ONU injeta 77 milhões para dar assistência a deslocados do Mali

22 maio 2012

Após fugirem de conflito no seu país, os malianos sofrem efeitos da seca que afeta o Sahel; mais de meio milhão de pessoas foram deslocadas no Mali.

[caption id="attachment_214244" align="alignleft" width="350" caption="Foto: Acnur"]

Eleutério Guevane, da Rádio ONU em Nova Iorque.

Agências das Nações Unidas anunciaram o início de uma operação de assistência alimentar de emergência aos deslocados do Mali, no valor US$ 77 milhões.

O Programa Mundial de Alimentação, PMA, e o Alto Comissariado da ONU para Refugiados, Acnur, indicam que após fugirem de conflito no seu país, os malianos sofrem efeitos da seca que afeta o Sahel.

Refúgio

A instabilidade política acentuou-se em Março, quando uma junta militar tomou o poder após depor o presidente Amadou Toumani Touré. No norte, o exército combate os rebeldes Tuaregue e os seus aliados.

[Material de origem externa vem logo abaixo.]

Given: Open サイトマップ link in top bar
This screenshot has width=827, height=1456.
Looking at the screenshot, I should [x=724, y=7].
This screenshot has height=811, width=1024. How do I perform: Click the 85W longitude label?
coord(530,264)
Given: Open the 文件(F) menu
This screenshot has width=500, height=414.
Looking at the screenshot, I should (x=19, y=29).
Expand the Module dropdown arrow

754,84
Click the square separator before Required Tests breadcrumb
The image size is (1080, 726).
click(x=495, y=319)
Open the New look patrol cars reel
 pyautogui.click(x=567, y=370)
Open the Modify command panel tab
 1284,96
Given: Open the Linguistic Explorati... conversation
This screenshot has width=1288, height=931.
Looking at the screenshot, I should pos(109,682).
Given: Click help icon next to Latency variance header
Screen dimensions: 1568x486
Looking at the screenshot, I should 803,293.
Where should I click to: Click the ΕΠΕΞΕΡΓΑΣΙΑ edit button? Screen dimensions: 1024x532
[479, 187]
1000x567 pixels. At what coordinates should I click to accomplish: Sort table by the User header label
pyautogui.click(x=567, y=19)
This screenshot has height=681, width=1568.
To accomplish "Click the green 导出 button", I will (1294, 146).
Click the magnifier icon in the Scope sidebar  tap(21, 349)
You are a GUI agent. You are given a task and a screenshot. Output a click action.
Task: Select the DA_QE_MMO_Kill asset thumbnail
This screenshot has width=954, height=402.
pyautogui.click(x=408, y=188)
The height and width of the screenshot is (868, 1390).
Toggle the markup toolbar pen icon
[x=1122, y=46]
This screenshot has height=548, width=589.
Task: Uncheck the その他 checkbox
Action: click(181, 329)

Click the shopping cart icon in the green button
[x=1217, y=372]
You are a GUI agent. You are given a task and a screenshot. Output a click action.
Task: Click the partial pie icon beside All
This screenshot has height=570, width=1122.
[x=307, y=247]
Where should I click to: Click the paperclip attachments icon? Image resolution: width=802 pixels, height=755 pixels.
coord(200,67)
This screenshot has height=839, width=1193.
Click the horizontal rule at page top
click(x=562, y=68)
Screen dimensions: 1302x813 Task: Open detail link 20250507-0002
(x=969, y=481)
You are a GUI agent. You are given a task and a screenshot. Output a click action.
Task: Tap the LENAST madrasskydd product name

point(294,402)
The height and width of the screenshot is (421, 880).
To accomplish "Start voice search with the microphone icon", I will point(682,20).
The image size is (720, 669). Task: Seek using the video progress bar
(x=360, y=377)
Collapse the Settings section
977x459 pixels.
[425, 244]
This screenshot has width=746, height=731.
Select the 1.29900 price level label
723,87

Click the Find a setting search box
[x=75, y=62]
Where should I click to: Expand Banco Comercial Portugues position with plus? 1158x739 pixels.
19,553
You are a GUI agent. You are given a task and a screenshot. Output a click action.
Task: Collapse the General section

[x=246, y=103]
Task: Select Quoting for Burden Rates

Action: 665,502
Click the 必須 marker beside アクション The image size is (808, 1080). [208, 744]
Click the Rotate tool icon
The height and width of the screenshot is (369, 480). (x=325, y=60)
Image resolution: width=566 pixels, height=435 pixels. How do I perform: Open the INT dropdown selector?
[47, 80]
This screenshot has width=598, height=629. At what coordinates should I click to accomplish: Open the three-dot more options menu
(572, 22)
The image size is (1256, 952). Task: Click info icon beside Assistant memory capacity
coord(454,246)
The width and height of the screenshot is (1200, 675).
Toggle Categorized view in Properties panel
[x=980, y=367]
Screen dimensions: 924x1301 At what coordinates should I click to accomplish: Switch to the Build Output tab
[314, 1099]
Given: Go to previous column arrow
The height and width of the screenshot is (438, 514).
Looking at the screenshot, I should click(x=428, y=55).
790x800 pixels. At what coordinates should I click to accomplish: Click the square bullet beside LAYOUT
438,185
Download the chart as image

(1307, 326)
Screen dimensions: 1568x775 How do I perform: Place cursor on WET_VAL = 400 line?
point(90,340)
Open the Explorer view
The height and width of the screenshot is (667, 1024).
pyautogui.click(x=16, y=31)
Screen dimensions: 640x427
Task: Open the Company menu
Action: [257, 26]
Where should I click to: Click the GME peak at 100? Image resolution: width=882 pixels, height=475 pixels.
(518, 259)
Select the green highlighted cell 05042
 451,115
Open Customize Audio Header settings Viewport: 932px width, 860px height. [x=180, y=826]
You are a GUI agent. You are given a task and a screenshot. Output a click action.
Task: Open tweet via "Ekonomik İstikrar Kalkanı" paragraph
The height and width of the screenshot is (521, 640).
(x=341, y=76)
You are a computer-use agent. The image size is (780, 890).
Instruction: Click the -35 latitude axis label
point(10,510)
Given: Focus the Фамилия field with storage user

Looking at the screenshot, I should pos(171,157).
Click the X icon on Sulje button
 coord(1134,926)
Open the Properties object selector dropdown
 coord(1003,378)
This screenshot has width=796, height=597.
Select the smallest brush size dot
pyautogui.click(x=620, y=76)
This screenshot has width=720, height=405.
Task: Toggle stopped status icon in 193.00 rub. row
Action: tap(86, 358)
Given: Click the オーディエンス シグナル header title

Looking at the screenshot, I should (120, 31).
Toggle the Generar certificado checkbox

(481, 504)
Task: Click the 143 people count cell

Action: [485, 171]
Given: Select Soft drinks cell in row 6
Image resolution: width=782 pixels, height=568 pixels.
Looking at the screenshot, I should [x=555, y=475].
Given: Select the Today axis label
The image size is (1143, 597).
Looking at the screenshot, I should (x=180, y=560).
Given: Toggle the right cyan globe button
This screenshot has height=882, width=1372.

Um comunicado publicado, esta terça-feira, em Genebra, indica que mais de meio milhão de malianos já foram deslocados. Cerca de 300 mil procuram refúgio nos países vizinhos.

Comunidades Vulneráveis

Os maiores destinos são a Mauritânia, o Burkina Faso e o Níger, onde o fluxo de refugiados coloca pressão adicional sobre as comunidades já vulneráveis, devido à insegurança alimentar.

De acordo com o PMA, a situação obriga várias pessoas a comer plantas selvagens para sobreviver.

Agravamento

As agências referem que a ocupação dos rebeldes às regiões nortenhas de Kidal, Gao e Timbuktu “agravou o cenário, já precário, de insegurança alimentar.”

Da região, são igualmente apontados relatos de saques, encerramento de mercados, acesso limitado a alimentos, água limpa e assistência médica.